4. Unicode symbols and special layout support
Proof General inherits support for displaying Unicode (and any other) fonts from the underlying Emacs program. If you are lucky, your system will be able to use or synthesise a font that provides a rich set of mathematical symbols. To store symbols directly in files you need to use a particular coding, for example UTF-8. Newer Emacs versions can handle a multitude of different coding systems and will try to automatically detect an appropriate one; consult the Emacs documentation for more details. Of course, the prover that you are using will need to understand the same encodings and symbol meanings.
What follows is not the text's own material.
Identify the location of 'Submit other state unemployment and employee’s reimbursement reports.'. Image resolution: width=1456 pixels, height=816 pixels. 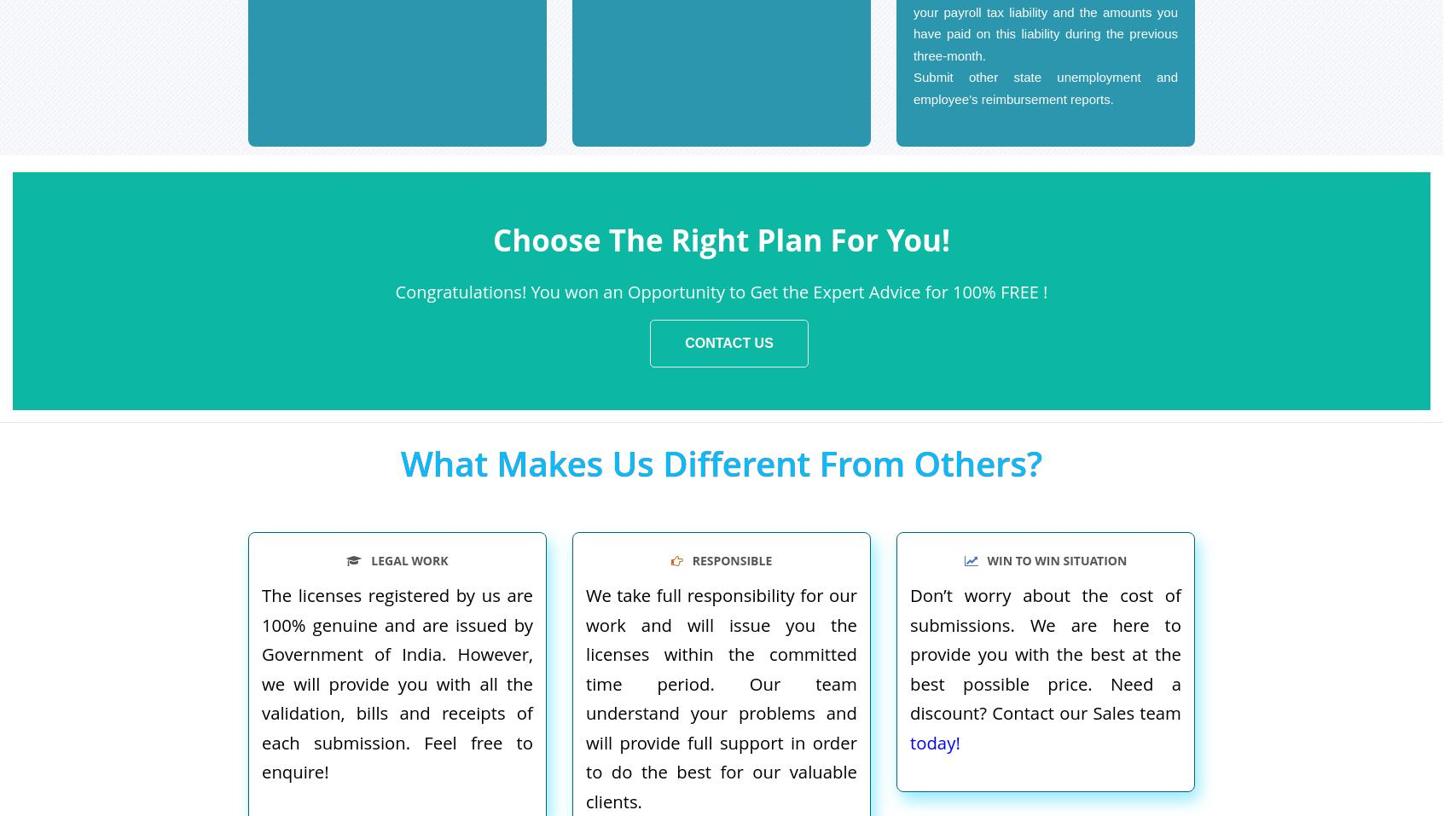
(1044, 87).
Alternatively, you can use the Unicode Tokens mode provided in Proof General to display mathematical symbols in place of sequences of other characters (usually plain ASCII). This can provide better compatibility, portability, and flexibility. Even if you use real Unicode characters as prover input, the Unicode Tokens mode can provide some helpful facilities for input shorthands and giving special layout.
4.1 Maths menu
The Maths Menu minor mode (adapted from a menu by Dave Love) simply
adds a menu Maths
to the main menubar for inserting common
mathematical symbols. You can enable or disable it via the menu
Proof-General -> Quick Options -> Minor Modes -> Unicode Maths Menu |
(proof-maths-menu-toggle
). Whether or not the symbols display
well the menus depends on the font used to display the menus (which
depends on the Emacs version, toolkit and platform). Ordinarily, the
symbols inserted into the text will be Unicode characters which will be
saved in the file using the encoding selected by standard Emacs
mechanisms.
4.2 Unicode Tokens mode
The Unicode Tokens minor mode has been written specially for Proof General (with thanks to Stefan Monnier for providing inspiration and a starting point). It supports the display of symbols when the underlying text of the file and buffer actually contains something else, typically, plain ASCII text. It provides backward compatibility with the older X-Symbol mode.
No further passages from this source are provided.